- Exercise: Go through the records and copy each line where the word "will" occurs.

- Input records:

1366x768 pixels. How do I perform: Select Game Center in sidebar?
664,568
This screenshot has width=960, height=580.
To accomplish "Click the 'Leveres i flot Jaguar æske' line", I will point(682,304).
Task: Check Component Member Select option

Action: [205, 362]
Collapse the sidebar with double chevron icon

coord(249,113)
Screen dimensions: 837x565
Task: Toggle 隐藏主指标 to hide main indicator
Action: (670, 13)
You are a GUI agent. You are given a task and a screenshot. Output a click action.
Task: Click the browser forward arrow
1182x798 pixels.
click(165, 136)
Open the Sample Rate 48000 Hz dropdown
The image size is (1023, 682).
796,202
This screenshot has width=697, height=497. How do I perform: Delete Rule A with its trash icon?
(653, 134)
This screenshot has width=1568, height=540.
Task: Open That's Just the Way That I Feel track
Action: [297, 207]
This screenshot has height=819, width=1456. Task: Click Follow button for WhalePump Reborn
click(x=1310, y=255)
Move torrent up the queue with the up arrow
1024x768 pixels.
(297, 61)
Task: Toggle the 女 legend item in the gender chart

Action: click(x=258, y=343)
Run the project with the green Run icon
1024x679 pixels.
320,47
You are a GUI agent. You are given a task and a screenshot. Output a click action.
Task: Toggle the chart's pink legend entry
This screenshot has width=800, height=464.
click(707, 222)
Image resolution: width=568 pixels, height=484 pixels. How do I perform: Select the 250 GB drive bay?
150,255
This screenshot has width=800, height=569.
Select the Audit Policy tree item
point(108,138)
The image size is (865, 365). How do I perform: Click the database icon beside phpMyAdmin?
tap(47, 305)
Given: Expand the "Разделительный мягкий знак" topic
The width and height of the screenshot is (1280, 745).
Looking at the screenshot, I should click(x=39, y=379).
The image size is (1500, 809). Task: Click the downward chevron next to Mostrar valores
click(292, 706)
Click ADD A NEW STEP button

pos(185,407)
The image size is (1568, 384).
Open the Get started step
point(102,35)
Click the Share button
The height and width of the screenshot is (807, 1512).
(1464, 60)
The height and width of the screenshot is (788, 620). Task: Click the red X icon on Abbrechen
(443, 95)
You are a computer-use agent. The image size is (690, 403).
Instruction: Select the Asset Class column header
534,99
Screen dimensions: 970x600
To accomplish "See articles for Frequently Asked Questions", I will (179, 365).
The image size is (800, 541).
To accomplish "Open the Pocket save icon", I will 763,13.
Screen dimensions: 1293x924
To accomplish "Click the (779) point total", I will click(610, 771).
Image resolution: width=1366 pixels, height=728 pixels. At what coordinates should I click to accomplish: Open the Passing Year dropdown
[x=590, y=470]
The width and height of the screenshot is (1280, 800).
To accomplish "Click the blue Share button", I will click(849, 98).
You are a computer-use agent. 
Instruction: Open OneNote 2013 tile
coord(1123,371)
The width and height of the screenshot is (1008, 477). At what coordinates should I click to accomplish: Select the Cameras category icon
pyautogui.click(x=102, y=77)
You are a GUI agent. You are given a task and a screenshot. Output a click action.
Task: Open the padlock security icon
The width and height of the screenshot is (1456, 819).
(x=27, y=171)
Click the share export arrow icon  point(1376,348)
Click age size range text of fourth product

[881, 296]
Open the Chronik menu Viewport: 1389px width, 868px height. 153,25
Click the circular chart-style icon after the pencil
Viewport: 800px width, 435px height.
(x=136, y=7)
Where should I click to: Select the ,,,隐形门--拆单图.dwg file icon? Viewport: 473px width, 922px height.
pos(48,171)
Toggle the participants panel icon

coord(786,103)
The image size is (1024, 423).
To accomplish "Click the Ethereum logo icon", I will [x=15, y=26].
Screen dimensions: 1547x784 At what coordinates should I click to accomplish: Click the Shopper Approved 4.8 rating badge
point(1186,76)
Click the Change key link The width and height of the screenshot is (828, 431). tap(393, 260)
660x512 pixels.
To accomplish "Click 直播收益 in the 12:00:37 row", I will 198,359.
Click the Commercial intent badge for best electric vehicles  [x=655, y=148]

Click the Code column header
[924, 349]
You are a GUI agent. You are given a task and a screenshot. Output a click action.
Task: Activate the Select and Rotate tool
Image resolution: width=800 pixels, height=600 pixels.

- Result of the task:
To accomplish "Click the 'Leveres i flot Jaguar æske' line", I will point(682,304).
To accomplish "See articles for Frequently Asked Questions", I will (179, 365).
To accomplish "Open the Pocket save icon", I will 763,13.
To accomplish "Click the (779) point total", I will click(610, 771).
To accomplish "Click the blue Share button", I will click(849, 98).
To accomplish "Click the Ethereum logo icon", I will [x=15, y=26].
To accomplish "Click 直播收益 in the 12:00:37 row", I will 198,359.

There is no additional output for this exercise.